An LLC is treated for federal income tax purposes as a corporation, a partnership, or as a sole proprietor. You elect how you want the LLC treated for federal income tax purposes when you establish the LLC. An LLC treated as an S-corp and an S-corp are both pass through entities. This means that the business entity does not pay any income taxes on its net income, but instead, that income (or loss) is passed through to the owners or shareholders to be reported on their personal income tax returns.
What is best for you depends upon your investment strategy. A property flipping business may choose a partnership entity form over a sole proprietorship. A rental property business will probably avoid a corporate business entity.
This is a discussion you should be having with your own CPA, financial planner, tax advisor, insurance agent, and estate planner (preferably with all in the same room at the same time). The solution should be tailored to your unique circumstances and needs.
You received good advice, except from @Darrin Carey . Both of his statements were incorrect.
For taxes, LLC is not an alternative to partnership or S-corporation. LLC is a legal entity created for legal protection at the state level. It can then choose to be taxed at the Federal level either as a partnerships or as an S-corporation (both of which are pass-through entities for taxes).
A good analogy is a universal power tool. You essentially buy an engine (LLC). If you insert a drill bit into it - you have a power drill (partnership). If you insert a screwdriver bit - you have a power screwdriver (S-corporation).
You can bypass an LLC and create a partnership or a corporation at the state level, but it is rarely a good idea. Ask your lawyer if there're any benefits to this approach - which usually are not there.
Thank you for your huge help!!!
@Michael Plaks In the context of the question asked about taxes, my answer is correct, but not complete. An LLC and a partnership are the same from a tax structure perspective.
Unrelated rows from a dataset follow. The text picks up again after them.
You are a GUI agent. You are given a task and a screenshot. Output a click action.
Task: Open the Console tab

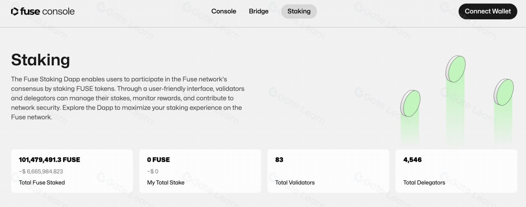point(224,12)
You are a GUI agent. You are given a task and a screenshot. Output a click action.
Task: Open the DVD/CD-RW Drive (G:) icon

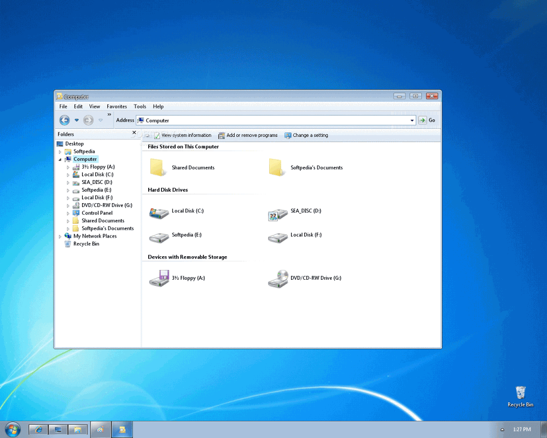pos(278,278)
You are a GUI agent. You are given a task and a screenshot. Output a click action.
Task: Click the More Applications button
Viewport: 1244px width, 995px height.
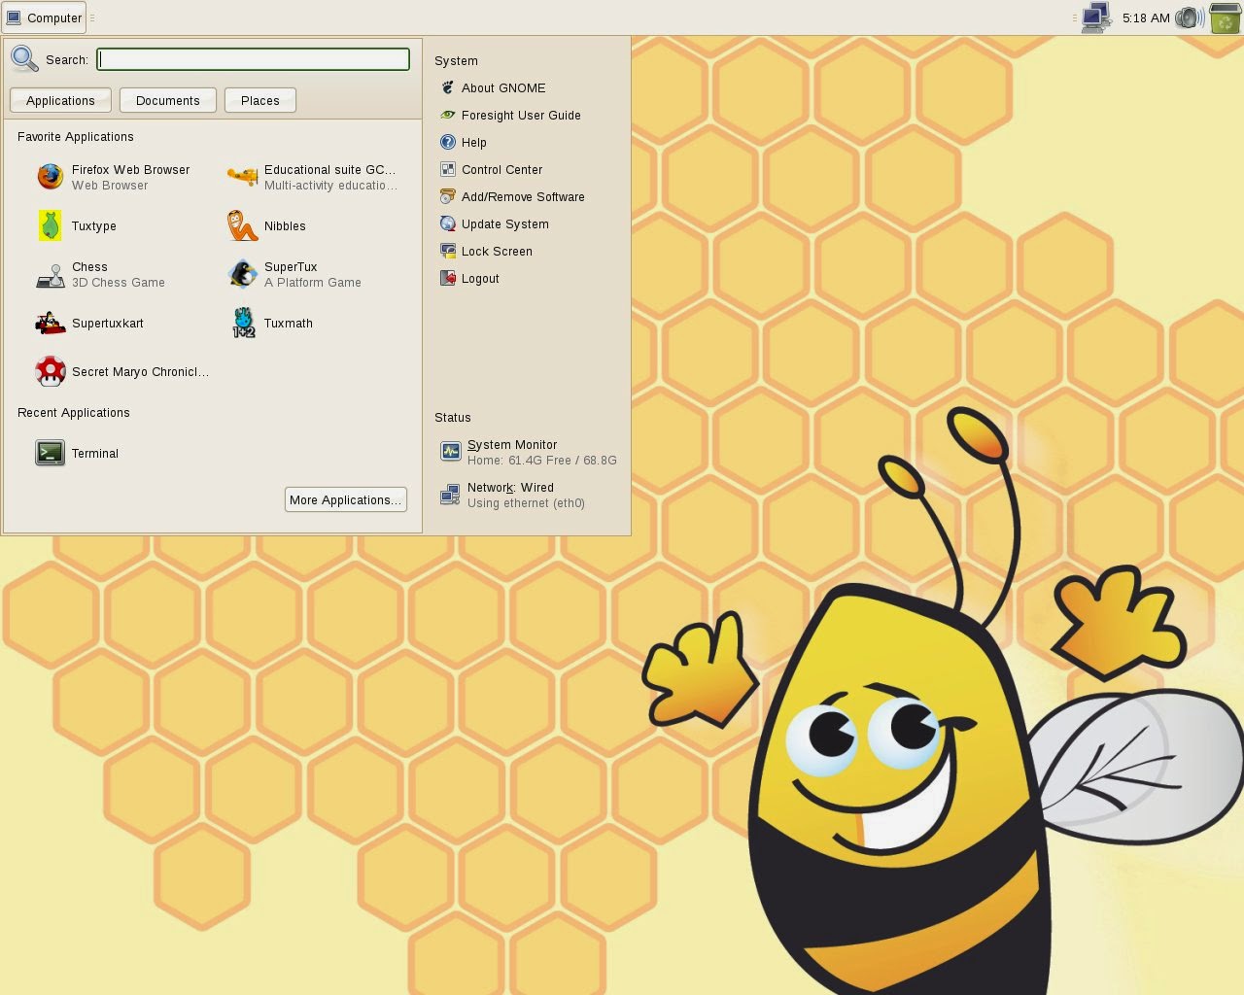tap(345, 499)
A husband and wife LLC taxed as a partnership has all taxes paid on personal tax return. You gave the same answer in your post with some additional explanation.
Electing S corp status for an LLC may provide some additional tax savings by characterizing income on the corp return before passing it through to the personal return.
For tax purposes, just having an LLC without an S-corp election, is the same as not having an entity at all at the Federal level. Of course, the IRS has 1001 rules, if this, then that, and options that allow people to elect differently. Some states treat LLCs differently and may even levy a minimum tax simply for having one (Sorry, California).
The post by @Thomas Franklin , is excellent and gives a great detailed explanation.
As always, with a question like this, the correct answer is consult with a knowledgeable tax planner/CPA, and an asset protection attorney, preferably ones who also invest in real estate in your state. Knowledge and information is useful, but it must be applied correctly to the individuals specific situation and location.
On an unrelated note, don't have multiple windows open to BP when you're typing a response in the forum. I ended up posting the post above from the wrong window, and lost the more thorough response I had composed in a different window.
@Michael Plaks @Darrin Carey I like to use the Series LLC with anonymity trusts for the Asset protection piece and it has the secondary benefit of also being pass through ("disregarded") for the asset holding company. The S-Corp is only used to be a property manager and to avoid self employment taxes. What would happen is the Asset Holding LLC would pay the S-Corp a "property management fee" which is in turn paid to the real estate investor as a salary. Is it worth all the trouble? Typically only if your churning more than 50k through the S-Corp a year.
LLC > partnership.
For tax purposes, it can be treated as a partnership, but it has more legal protections.